As filed with the Securities and Exchange Commission on June 27, 2012

 

Registration No. 333-162979
Registration No. 333-151019
Registration No. 333-141681

 

 

U.S. SECURITIES AND EXCHANGE COMMISSION

Washington, D.C.  20549


 

Post-Effective Amendment No. 1 to Form S-3 Registration No. 333-162979
Post-Effective Amendment No. 1 to Form S-3 Registration No. 333-151019
Post-Effective Amendment No. 1 to Form S-3 Registration No. 333-141681

 

UNDER THE SECURITIES ACT OF 1933

 


Central Vermont Public Service Corporation

(Exact name of Registrant as specified in its charter)

 

Vermont

 

03-0111290

(State or other jurisdiction

of incorporation or organization)

 

(I.R.S. Employer Identification Number)

 

77 Grove Street

Rutland, Vermont  05701
(800) 649-2877

(Address and telephone number of Registrant’s principal executive offices)

 

 

Donald J. Rendall, Jr.
Central Vermont Public Service Corporation

77 Grove Street, Rutland, Vermont  05701

(800) 649-2877
(Name, address, (including zip code) and telephone number (including area code) of agent for service)


 

Copy to:

Kevin D. Cramer

Osler, Hoskin & Harcourt LLP

620 Eighth Avenue – 36th Floor

New York, New York  10018
(212) 867-5800


 

Approximate date of commencement of proposed sale to the public: Not applicable.
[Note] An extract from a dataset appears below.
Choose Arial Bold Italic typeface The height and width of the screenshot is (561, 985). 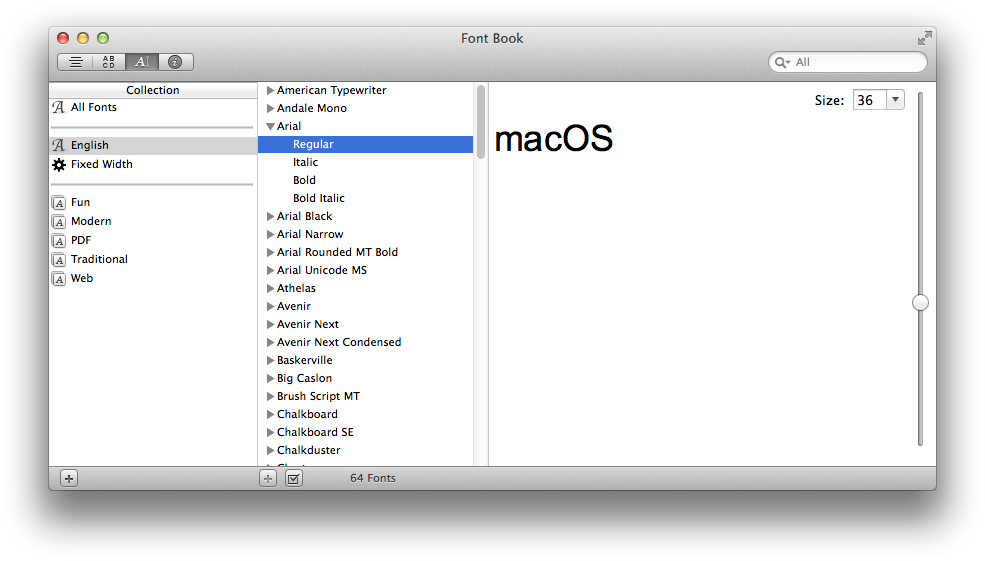(x=318, y=198)
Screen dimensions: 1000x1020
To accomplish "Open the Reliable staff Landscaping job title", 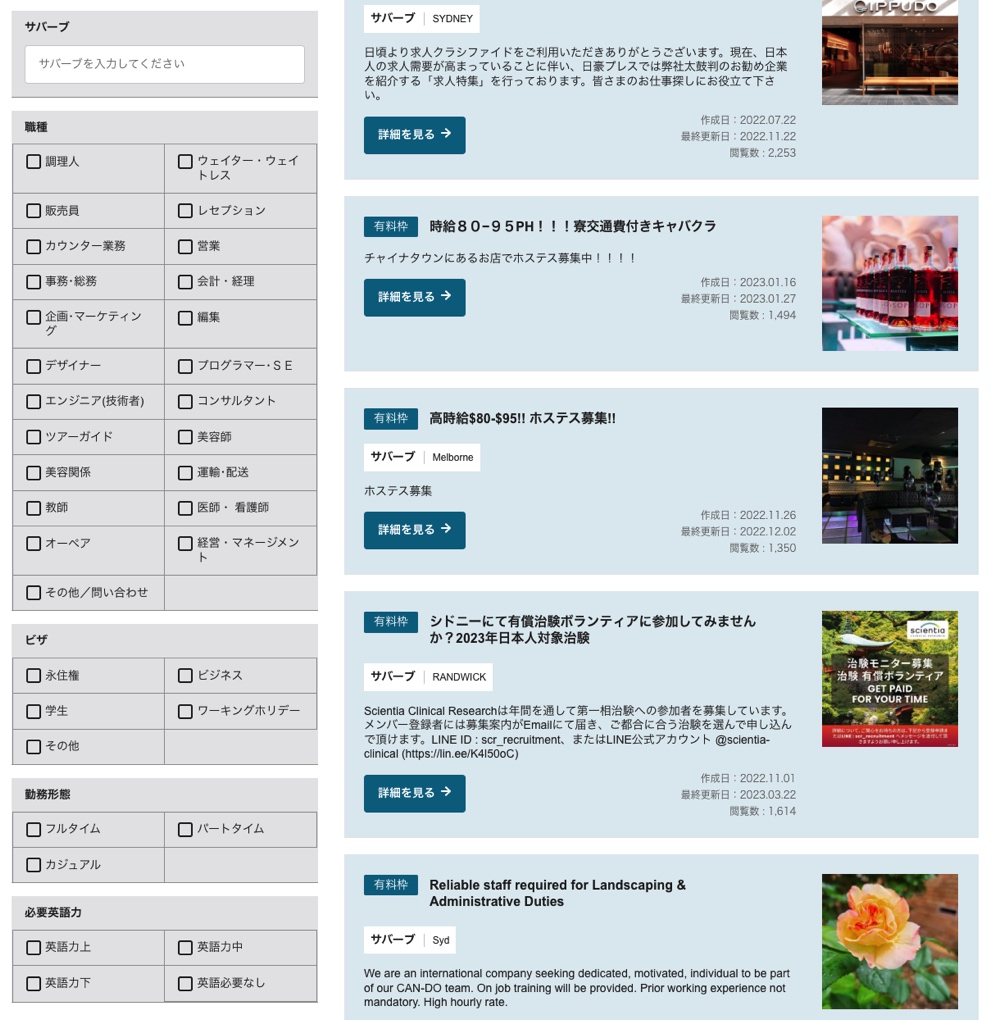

Removal from registration of securities that were not sold pursuant to the above referenced registration statements.

 

If the only securities being registered on this Form are being offered pursuant to dividend or interest reinvestment plans, please check the following box. o

 

If any of the securities being registered on this Form are to be offered on a delayed or continuous basis pursuant to Rule 415 under the Securities Act of 1933, other than securities offered only in connection with dividend or interest reinvestment plans, check the following box. o

 

If this Form is filed to register additional securities for an offering pursuant to Rule 462(b) under the Securities Act, please check the following box and list the Securities Act registration statement number of the earlier effective registration statement for the same offering. o

 

If this Form is a post-effective amendment filed pursuant to Rule 462(c) under the Securities Act, check the following box and list the Securities Act registration statement number of the earlier effective registration statement for the same offering. o

 

If this Form is a registration statement pursuant to General Instruction I.D. or a post-effective amendment thereto that shall become effective upon filing with the Commission pursuant to Rule 462(e) under the Securities Act, check the following box. o

 

If this Form is a post-effective amendment to a registration statement filed pursuant to General Instruction I.D. filed to register additional securities or additional classes of securities pursuant to Rule 413(b) under the Securities Act, check the following box. o

 

Indicate by check mark whether the registrant is a large accelerated filer, an accelerated filer, a non-accelerated filer, or a smaller reporting company. See the definitions of “large accelerated filer,” “accelerated filer” and “smaller reporting company” in Rule 12b-2 of the Exchange Act.

 

Large accelerated filer o

Accelerated filer x

Non-accelerated filer o (Do not check if a smaller reporting company)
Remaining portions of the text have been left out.